In spreading the credit with this distribution, the W-Shaped model highlights the three key funnel transitions that marketing impacts in the customer journey.
- Full Path (Z) Attribution Taking it even one step further, the Full-Path model (or Z-Shaped model) also accounts for marketing beyond the opportunity stage. Rather than two key stages represented in the U-Shaped model or the three key stages in the W-Shaped model, the Full-Path model adds a fourth key stage: the customer close.
In this model, each of the touchpoints at the four key stages receives 22.5% of the credit and the last 10% is split equally among the remaining touchpoints.
While it may seem like more key touchpoints is a better and more accurate representation of the customer journey, this model is really only appropriate for marketing organizations that do marketing to existing sales opportunities.

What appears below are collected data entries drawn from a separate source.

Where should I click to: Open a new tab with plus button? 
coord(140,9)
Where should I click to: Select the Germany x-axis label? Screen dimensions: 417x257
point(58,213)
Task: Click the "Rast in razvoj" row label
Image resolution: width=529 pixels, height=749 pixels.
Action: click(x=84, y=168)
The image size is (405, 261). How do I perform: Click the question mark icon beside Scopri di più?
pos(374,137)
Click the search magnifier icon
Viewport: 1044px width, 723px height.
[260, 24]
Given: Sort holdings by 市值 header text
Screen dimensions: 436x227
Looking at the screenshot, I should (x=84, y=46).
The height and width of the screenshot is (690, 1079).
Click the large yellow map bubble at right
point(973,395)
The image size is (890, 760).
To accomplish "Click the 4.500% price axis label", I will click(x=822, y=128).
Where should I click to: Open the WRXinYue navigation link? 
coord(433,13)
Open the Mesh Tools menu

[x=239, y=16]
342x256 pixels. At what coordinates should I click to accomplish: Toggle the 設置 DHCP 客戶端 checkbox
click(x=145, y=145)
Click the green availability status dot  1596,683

Most organizations, unless there is extreme alignment between the sales and marketing teams, tend to let their AEs control the conversation and messaging when they are trying to close deals. Before you try to adopt this attribution model, be sure to sync with your sales team.
- Custom or Algorithmic Attribution : The last attribution model is to have a data scientist build a custom or algorithmic attribution model that best matches the customer journey specific to your buying process. By analyzing your existing customer data, you can see which marketing channels have an outsized impact or if there is a particular step in the customer journey that is important.
This is clearly the most difficult and time-consuming model to build, maintain, and use, but it will also give you the most accurate representation of your marketing’s impact on the customer journey
Credits for this breakdown go to Google bizable for a great general write up: https://www.bizible.com/blog/marketing-attribution-models-complete-list
My words of advice to anyone wanting to tackle this... focus on the questions you want to answer, ensure your answers help achieve unified goals and then socialize your thinking with others challenged with the same thing. This is easier to answer if you are a smaller team, as the larger you get the more politics involved with the answers. Some may think of this as a bad thing, but it also keeps you from being a lazy marketer and settling on something vs. continually picking at it.
Focus on what you want to do first, then play with different models, understand your gaps in data to accurately fill the model and while I hate to say do a customer model, in the end, I believe everyone will somewhat customize their own nuances to their models, but you have to start somewhere.